— Begin Data for this exercise —
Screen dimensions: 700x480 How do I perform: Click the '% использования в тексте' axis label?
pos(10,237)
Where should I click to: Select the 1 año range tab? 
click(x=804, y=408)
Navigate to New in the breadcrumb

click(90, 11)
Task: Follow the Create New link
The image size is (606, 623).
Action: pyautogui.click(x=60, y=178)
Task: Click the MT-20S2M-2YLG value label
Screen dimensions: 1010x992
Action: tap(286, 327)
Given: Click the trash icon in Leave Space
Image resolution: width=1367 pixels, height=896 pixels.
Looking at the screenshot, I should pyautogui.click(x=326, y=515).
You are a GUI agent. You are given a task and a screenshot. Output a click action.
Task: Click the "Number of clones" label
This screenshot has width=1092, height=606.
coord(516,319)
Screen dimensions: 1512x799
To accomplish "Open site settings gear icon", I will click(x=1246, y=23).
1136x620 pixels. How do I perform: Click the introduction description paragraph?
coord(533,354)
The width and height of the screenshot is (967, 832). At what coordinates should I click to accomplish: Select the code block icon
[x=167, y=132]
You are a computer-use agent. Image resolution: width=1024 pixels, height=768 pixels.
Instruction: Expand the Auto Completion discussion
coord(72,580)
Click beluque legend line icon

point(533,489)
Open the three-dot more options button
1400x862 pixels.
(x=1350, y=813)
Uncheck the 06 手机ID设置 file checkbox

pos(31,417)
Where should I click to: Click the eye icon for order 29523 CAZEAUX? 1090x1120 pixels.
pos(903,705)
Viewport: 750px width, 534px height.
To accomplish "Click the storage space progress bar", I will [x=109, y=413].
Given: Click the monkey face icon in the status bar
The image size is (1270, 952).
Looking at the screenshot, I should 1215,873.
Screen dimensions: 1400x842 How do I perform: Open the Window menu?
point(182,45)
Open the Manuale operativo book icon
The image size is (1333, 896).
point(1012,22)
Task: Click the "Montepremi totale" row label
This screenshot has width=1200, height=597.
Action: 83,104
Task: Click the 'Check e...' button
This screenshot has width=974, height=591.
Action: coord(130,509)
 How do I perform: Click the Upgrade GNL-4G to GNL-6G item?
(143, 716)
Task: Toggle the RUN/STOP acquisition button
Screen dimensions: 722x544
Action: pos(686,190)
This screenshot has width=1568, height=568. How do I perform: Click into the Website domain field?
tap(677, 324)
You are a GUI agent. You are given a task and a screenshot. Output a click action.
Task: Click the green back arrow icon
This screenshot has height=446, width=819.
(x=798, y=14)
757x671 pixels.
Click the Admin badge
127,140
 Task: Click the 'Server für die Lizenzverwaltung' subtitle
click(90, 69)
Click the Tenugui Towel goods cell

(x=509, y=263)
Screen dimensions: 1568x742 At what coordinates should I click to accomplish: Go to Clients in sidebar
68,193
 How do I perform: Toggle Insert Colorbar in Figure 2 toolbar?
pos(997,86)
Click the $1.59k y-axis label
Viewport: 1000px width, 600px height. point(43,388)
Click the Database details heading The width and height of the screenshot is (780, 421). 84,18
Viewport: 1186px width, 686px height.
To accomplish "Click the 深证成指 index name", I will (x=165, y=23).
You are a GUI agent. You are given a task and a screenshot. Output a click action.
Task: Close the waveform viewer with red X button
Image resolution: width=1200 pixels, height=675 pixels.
— End Data for this exercise —
# Aim of the exercise
Rewrite every row above as a numbered list, one line per item, and drop the blank lines.

# Solved problem
1. Screen dimensions: 700x480 How do I perform: Click the '% использования в тексте' axis label?
2. pos(10,237)
3. Where should I click to: Select the 1 año range tab? 
4. click(x=804, y=408)
5. Navigate to New in the breadcrumb
6. click(90, 11)
7. Task: Follow the Create New link
8. The image size is (606, 623).
9. Action: pyautogui.click(x=60, y=178)
10. Task: Click the MT-20S2M-2YLG value label
11. Screen dimensions: 1010x992
12. Action: tap(286, 327)
13. Given: Click the trash icon in Leave Space
14. Image resolution: width=1367 pixels, height=896 pixels.
15. Looking at the screenshot, I should pyautogui.click(x=326, y=515).
16. You are a GUI agent. You are given a task and a screenshot. Output a click action.
17. Task: Click the "Number of clones" label
18. This screenshot has width=1092, height=606.
19. coord(516,319)
20. Screen dimensions: 1512x799
21. To accomplish "Open site settings gear icon", I will click(x=1246, y=23).
22. 1136x620 pixels. How do I perform: Click the introduction description paragraph?
23. coord(533,354)
24. The width and height of the screenshot is (967, 832). At what coordinates should I click to accomplish: Select the code block icon
25. [x=167, y=132]
26. You are a computer-use agent. Image resolution: width=1024 pixels, height=768 pixels.
27. Instruction: Expand the Auto Completion discussion
28. coord(72,580)
29. Click beluque legend line icon
30. point(533,489)
31. Open the three-dot more options button
32. 1400x862 pixels.
33. (x=1350, y=813)
34. Uncheck the 06 手机ID设置 file checkbox
35. pos(31,417)
36. Where should I click to: Click the eye icon for order 29523 CAZEAUX? 1090x1120 pixels.
37. pos(903,705)
38. Viewport: 750px width, 534px height.
39. To accomplish "Click the storage space progress bar", I will [x=109, y=413].
40. Given: Click the monkey face icon in the status bar
41. The image size is (1270, 952).
42. Looking at the screenshot, I should 1215,873.
43. Screen dimensions: 1400x842 How do I perform: Open the Window menu?
44. point(182,45)
45. Open the Manuale operativo book icon
46. The image size is (1333, 896).
47. point(1012,22)
48. Task: Click the "Montepremi totale" row label
49. This screenshot has width=1200, height=597.
50. Action: 83,104
51. Task: Click the 'Check e...' button
52. This screenshot has width=974, height=591.
53. Action: coord(130,509)
54.  How do I perform: Click the Upgrade GNL-4G to GNL-6G item?
55. (143, 716)
56. Task: Toggle the RUN/STOP acquisition button
57. Screen dimensions: 722x544
58. Action: pos(686,190)
59. This screenshot has width=1568, height=568. How do I perform: Click into the Website domain field?
60. tap(677, 324)
61. You are a GUI agent. You are given a task and a screenshot. Output a click action.
62. Task: Click the green back arrow icon
63. This screenshot has height=446, width=819.
64. (x=798, y=14)
65. 757x671 pixels.
66. Click the Admin badge
67. 127,140
68.  Task: Click the 'Server für die Lizenzverwaltung' subtitle
69. click(90, 69)
70. Click the Tenugui Towel goods cell
71. (x=509, y=263)
72. Screen dimensions: 1568x742 At what coordinates should I click to accomplish: Go to Clients in sidebar
73. 68,193
74.  How do I perform: Toggle Insert Colorbar in Figure 2 toolbar?
75. pos(997,86)
76. Click the $1.59k y-axis label
77. Viewport: 1000px width, 600px height. point(43,388)
78. Click the Database details heading The width and height of the screenshot is (780, 421). 84,18
79. Viewport: 1186px width, 686px height.
80. To accomplish "Click the 深证成指 index name", I will (x=165, y=23).
81. You are a GUI agent. You are given a task and a screenshot. Output a click action.
82. Task: Close the waveform viewer with red X button
83. Image resolution: width=1200 pixels, height=675 pixels.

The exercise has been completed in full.